ESE makes science relevant and memorable by helping people understand what they see outside, an approach we call backyard earth science. We teach teachers how to observe familiar landforms and ask questions about them. We teach the rock cycle as a story using rocks teachers collect from Little Cottonwood Creek. We discuss climate change using evidence of Ice Age Lake Bonneville. We encourage teachers to embrace uncertainty and value good questions. ESE’s special niche is that we give teachers, and others, confidence as well as competence to teach earth science principles, hands-on, outdoors, right in their neighborhoods.
We (a) teach courses and (b) develop resource materials. Please click on our Courses menu item above to learn more about these valuable convenings. Resource materials are hard copy note books for teacher-participants in our summer in-services. Eventually these notebooks will become web resources written for teachers but useful to others, such as scout leaders and parents.

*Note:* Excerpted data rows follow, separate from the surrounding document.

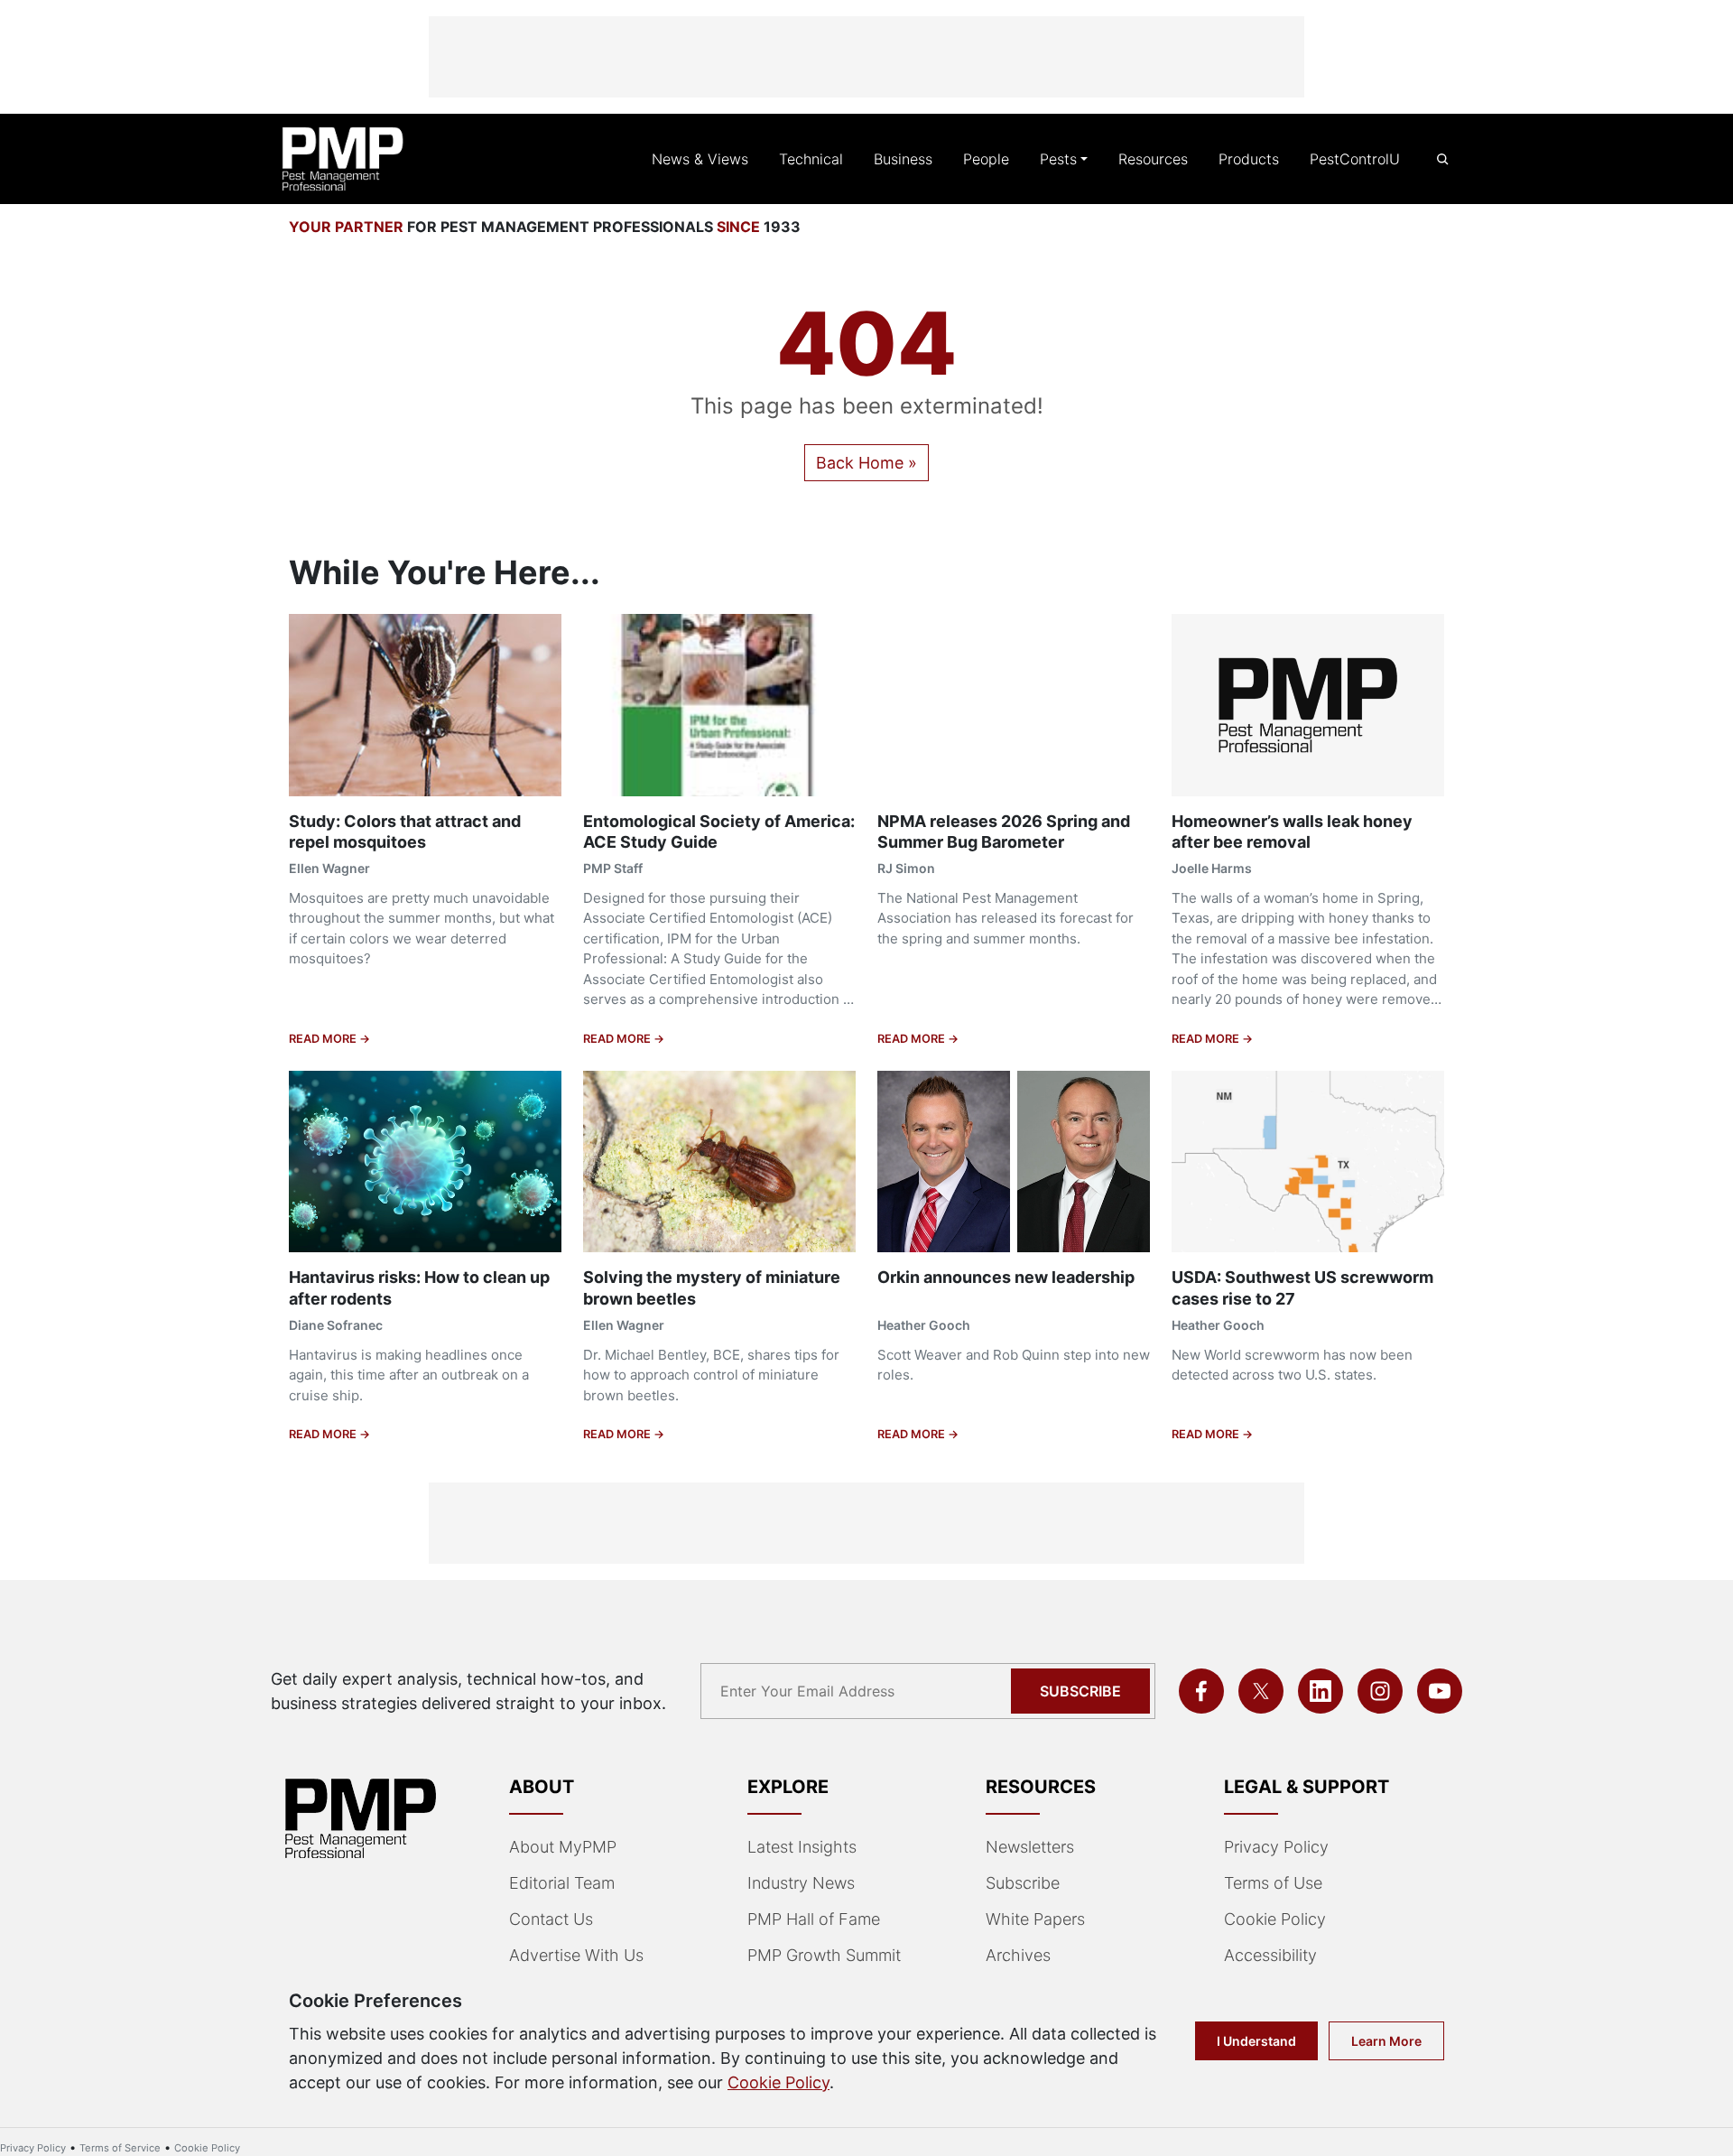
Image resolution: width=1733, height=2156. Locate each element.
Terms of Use (1273, 1882)
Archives (1018, 1955)
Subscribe (1080, 1691)
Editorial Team (562, 1882)
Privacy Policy (1276, 1846)
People (986, 159)
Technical (811, 159)
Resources (1153, 159)
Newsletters (1030, 1846)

We focus our efforts. Our target audience is teachers, specifically Utah elementary teachers. Why? We are told that elementary teachers turn young people on or off to science. Many elementary teachers are women who role model that they “can’t do” science. However, most teachers are good story tellers. Most are interested in their neighborhoods, and in their students’ environment. We teach teachers how to use local geology to teach students about their rocks, their landscapes, their hazards, their resources, in short, their Earth system. We discourage memorization and rote vocabulary and encourage questions and stories. When a teacher tells an accurate story about a rock’s history, she teaches science. We have found that elementary school teachers are more likely to turn students on to science when they, themselves, are confident as well as competent in telling the history of our valley, the story of Great Salt Lake , the journey of a rock along the rock cycle.